Coupled with terrestrial radio, satellite radio is another way sports fans access information about and tune into various sporting events. Providers such as SiriusXM continue to negotiate with powerhouse conferences and sporting events, providing sizeable benefits for radio subscribers. In August 2011, SiriusXM signed a contract to broadcast football and basketball games plus coaches shows for the ACC, Big East, Big Ten, Big 12, Conference USA, Pac-12, SEC, and WAC (SiriusXM 2011).
The Internet continues to expand its reach as a medium by which fans can access sports. In addition to its television contract, the USTA negotiated with ESPN and Tennis Channel to broadcast the U.S. Open event via its USOpen.org website. The USTA also developed iPhone and Android smartphone applications, where fans could access additional content. In 2011, the Atlantic Coast Conference launched an advertising-supported digital network, theACC.com, to expand the amount of content they broadcast and expand their reach to more potential consumers. In addition to news and highlight shows, the network broadcasts numerous live events not available on traditional television outlets (Smith 2011, October 10).

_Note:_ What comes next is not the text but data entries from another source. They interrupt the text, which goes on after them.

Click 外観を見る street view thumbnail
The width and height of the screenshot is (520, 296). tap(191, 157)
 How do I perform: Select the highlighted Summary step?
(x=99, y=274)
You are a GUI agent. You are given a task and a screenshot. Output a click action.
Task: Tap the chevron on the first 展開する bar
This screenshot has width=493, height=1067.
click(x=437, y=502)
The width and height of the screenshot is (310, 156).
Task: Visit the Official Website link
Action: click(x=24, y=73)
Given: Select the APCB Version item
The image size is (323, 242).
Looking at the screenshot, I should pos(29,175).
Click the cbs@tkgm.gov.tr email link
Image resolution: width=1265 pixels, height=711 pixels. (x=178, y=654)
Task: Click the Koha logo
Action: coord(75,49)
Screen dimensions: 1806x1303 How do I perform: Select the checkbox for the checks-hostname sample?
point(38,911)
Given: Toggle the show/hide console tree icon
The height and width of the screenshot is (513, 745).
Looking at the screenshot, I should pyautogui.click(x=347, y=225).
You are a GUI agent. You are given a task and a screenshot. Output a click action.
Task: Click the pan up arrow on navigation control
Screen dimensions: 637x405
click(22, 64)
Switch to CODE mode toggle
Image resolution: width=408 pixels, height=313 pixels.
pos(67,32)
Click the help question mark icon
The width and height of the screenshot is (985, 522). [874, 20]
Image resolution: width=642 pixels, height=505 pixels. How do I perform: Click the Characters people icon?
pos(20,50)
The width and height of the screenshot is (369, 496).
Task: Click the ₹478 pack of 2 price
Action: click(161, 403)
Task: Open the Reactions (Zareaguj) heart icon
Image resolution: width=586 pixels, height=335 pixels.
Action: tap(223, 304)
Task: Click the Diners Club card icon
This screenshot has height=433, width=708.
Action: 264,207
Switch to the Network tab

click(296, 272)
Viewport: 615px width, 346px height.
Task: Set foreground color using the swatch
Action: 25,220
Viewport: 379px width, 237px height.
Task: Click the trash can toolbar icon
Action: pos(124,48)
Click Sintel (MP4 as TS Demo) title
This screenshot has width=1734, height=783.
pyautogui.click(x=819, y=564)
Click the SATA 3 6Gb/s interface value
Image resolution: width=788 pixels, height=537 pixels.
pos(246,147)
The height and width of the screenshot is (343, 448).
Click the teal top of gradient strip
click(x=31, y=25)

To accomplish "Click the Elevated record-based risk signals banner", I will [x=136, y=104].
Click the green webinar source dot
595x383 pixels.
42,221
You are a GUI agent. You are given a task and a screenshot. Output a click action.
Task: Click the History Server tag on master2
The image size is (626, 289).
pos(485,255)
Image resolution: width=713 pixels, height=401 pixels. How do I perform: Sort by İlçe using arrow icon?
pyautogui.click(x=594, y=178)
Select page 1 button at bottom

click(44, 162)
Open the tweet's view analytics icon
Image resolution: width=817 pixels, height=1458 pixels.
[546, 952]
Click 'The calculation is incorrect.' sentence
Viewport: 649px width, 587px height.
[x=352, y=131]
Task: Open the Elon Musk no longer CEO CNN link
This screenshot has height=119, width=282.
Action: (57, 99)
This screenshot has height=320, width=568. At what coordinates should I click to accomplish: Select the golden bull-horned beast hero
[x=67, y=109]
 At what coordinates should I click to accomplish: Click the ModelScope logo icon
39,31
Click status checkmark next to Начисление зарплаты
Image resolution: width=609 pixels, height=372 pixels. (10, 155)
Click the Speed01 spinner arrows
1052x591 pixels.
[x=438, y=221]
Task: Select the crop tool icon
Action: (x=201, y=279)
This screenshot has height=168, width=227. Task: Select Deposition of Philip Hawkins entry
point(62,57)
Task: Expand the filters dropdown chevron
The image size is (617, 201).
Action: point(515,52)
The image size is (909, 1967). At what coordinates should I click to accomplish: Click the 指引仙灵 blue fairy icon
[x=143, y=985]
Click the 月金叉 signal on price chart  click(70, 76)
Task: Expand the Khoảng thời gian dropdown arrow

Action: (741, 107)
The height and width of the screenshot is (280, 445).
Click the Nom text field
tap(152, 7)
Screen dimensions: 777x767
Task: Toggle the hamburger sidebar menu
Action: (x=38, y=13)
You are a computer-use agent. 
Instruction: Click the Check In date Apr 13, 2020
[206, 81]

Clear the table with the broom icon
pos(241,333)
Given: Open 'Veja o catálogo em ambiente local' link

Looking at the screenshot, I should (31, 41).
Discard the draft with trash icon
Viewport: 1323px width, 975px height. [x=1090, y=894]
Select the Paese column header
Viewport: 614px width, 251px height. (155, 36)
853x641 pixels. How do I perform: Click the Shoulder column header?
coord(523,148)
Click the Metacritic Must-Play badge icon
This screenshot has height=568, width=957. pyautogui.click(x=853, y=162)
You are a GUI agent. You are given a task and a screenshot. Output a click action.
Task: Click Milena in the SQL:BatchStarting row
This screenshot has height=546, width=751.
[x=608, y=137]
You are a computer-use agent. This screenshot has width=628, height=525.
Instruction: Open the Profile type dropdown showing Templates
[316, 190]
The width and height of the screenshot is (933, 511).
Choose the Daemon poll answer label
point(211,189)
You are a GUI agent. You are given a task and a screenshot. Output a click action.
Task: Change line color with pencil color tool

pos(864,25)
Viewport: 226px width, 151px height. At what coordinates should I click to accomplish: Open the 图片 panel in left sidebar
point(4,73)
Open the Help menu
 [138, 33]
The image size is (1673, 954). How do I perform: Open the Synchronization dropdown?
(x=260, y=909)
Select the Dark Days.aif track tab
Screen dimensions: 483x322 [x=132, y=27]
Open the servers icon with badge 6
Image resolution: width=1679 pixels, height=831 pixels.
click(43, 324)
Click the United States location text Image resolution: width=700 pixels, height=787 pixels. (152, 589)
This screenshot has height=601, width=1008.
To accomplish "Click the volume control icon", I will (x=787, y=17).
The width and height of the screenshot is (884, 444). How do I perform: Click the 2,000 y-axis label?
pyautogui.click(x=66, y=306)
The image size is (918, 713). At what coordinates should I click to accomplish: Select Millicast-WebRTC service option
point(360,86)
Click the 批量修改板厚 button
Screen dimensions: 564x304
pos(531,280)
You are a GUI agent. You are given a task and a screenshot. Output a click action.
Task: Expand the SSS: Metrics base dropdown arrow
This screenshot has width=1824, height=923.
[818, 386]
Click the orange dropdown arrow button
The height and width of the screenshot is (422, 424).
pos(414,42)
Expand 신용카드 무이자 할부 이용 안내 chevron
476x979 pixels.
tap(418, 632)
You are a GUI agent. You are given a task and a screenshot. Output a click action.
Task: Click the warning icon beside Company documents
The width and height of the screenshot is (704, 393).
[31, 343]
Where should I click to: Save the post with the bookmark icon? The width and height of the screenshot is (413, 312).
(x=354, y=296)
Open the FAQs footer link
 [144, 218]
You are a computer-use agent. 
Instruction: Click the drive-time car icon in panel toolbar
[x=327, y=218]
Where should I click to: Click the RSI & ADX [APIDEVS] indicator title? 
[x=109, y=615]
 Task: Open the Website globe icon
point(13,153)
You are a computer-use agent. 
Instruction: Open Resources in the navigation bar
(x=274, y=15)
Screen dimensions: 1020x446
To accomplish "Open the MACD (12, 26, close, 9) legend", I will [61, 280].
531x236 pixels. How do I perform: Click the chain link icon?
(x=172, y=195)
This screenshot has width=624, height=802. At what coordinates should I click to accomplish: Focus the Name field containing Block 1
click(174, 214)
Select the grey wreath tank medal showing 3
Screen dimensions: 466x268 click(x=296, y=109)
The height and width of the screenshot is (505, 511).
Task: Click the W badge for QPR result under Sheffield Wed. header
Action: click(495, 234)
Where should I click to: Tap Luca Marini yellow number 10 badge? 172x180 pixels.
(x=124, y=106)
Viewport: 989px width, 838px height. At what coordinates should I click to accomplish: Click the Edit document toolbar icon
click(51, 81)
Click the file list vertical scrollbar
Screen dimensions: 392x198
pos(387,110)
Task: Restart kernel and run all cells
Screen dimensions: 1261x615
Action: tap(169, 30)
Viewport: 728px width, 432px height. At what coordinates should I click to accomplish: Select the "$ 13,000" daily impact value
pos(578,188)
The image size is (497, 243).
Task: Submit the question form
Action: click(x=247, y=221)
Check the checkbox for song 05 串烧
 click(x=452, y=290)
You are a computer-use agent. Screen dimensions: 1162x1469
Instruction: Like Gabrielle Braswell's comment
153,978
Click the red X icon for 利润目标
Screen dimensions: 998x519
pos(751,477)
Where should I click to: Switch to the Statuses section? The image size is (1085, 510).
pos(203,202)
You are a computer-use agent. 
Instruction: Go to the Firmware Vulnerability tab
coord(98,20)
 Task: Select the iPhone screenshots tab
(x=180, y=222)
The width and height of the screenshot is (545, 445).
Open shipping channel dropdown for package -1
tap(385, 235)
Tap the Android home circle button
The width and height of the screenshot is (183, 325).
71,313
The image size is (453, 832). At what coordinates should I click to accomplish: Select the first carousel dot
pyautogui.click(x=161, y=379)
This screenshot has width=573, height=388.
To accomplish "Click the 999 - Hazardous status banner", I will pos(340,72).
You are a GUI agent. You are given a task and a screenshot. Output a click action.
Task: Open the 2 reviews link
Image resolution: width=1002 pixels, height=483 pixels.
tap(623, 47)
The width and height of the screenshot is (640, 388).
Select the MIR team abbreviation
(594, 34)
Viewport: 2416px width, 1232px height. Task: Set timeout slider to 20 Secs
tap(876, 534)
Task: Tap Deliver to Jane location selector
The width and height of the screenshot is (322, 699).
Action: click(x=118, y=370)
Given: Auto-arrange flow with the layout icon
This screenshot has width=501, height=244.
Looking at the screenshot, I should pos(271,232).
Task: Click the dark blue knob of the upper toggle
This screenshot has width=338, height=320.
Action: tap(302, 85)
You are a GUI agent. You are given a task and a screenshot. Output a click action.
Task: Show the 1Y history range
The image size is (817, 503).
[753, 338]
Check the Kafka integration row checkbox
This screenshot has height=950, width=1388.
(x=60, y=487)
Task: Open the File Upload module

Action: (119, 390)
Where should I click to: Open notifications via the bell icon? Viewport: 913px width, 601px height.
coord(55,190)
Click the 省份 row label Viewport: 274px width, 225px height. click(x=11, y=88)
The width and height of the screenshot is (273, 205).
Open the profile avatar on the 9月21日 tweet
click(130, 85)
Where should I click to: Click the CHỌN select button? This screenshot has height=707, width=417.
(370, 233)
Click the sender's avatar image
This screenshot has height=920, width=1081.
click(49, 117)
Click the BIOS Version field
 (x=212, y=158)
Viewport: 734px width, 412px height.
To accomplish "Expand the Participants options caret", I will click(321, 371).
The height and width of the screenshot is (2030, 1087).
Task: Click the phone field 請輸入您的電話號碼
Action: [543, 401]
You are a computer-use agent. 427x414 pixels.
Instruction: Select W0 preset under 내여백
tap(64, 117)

These media channels and the accompanying media rights provide a significant revenue opportunity for event organizers. The largest and most popular events such as the Olympic Games, Super Bowl, and World Cup tend to command the largest media rights contracts. However, event organizers of regional and local levels may also have the opportunity to reach broadcasters and provide their events to a smaller but more targeted audience. The Internet especially has given smaller events a chance to showcase their offerings to dedicated and potentially curious audiences alike.
Although the list of revenue opportunities is long, event organizers should exercise caution in their pursuit and estimates of future revenue streams, as obtaining some revenues may be more challenging than others. Hurdles include shifting economic conditions and contractual conflicts of interest. The U.S. economy has witnessed ups and downs in recent years, and changing economic times can have a pronounced effect on consumer spending. Sports fans may feel reluctant to purchase tickets and related items during an economic downturn. Likewise, corporations and other organizations may want to invest in sponsorships but feel the heat from employees, stockholders, and industry watchdogs, who may frown upon sport-related investments even in the best of times. This reluctance to spend can affect event organizers who rely on sales of sponsorships, tickets, concessions, merchandise, and other items to support their events. In a recessionary period, event organizers must find creative ways to attract spectators and participants, whether through promotions, discounted pricing, or other marketing tactics. They also must employ savvy marketing strategies to justify these spending opportunities and convince potential corporate consumers and sponsors of their value.
In addition to economic conditions, event organizers may face challenges with negotiating contracts, particularly when existing contracts potentially conflict. For example, an event may take place in a stadium or arena that has preexisting signage located in and outside the facility. The facility's management team may have contracted pouring and other concessions rights with vendors, and the contracts can limit the event organizer's ability to secure revenues in these areas. Event organizers should take note of these potential conflicts as they select facilities. When conflicts do occur, organizers must be prepared to adjust their budgets to reflect and offset potential reductions in their various revenue opportunities.